Find every line in the entries that holds the string "options" and report it.

*** Record excerpts Section Begins ***

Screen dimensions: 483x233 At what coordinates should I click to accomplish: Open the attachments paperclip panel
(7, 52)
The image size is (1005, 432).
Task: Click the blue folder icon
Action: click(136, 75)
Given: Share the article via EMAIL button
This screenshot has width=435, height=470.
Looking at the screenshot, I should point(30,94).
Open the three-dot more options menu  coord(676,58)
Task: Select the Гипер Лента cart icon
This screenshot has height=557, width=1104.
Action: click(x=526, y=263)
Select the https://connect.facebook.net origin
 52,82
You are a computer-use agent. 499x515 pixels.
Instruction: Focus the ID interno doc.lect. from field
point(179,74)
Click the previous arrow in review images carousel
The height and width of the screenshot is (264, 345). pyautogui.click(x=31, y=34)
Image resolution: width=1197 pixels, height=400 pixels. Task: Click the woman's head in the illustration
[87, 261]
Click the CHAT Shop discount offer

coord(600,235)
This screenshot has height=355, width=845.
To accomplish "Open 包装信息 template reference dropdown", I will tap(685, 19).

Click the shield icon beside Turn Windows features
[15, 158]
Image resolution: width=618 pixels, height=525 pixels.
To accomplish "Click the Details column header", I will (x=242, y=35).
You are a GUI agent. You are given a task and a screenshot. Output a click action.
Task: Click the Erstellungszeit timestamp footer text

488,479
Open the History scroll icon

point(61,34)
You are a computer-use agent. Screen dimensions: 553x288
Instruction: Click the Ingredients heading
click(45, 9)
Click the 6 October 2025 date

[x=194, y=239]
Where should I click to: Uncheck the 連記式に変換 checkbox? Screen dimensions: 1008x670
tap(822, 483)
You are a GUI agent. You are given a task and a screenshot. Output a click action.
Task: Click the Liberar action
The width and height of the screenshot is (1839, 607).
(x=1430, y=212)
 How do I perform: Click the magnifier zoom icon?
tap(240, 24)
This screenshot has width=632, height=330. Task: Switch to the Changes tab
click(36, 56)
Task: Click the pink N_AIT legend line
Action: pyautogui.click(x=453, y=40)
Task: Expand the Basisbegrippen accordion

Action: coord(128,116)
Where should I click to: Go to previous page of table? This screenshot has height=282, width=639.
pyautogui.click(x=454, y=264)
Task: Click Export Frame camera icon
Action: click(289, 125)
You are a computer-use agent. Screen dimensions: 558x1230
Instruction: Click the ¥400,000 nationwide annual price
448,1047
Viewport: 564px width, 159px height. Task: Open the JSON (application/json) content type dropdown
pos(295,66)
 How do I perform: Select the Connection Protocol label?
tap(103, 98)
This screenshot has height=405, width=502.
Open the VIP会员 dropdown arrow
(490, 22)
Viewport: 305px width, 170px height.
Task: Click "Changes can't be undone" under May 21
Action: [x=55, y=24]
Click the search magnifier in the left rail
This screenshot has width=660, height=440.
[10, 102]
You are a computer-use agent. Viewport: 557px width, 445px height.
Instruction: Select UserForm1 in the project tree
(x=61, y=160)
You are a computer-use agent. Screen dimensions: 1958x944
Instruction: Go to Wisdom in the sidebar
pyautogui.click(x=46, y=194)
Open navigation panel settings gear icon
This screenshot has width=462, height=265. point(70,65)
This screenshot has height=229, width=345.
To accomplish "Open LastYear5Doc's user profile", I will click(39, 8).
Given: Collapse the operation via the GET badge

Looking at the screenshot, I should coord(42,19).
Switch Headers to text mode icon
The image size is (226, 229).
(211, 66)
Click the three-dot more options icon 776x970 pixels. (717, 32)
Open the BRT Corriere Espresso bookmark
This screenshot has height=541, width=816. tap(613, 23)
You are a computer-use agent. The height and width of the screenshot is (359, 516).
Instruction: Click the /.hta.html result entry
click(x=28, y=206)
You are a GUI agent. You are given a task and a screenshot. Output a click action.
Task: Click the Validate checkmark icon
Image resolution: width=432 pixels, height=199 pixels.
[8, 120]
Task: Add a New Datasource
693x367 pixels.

*** Record excerpts Section Ends ***

## Answer to this exercise
Open the three-dot more options menu  coord(676,58)
Click the three-dot more options icon 776x970 pixels. (717, 32)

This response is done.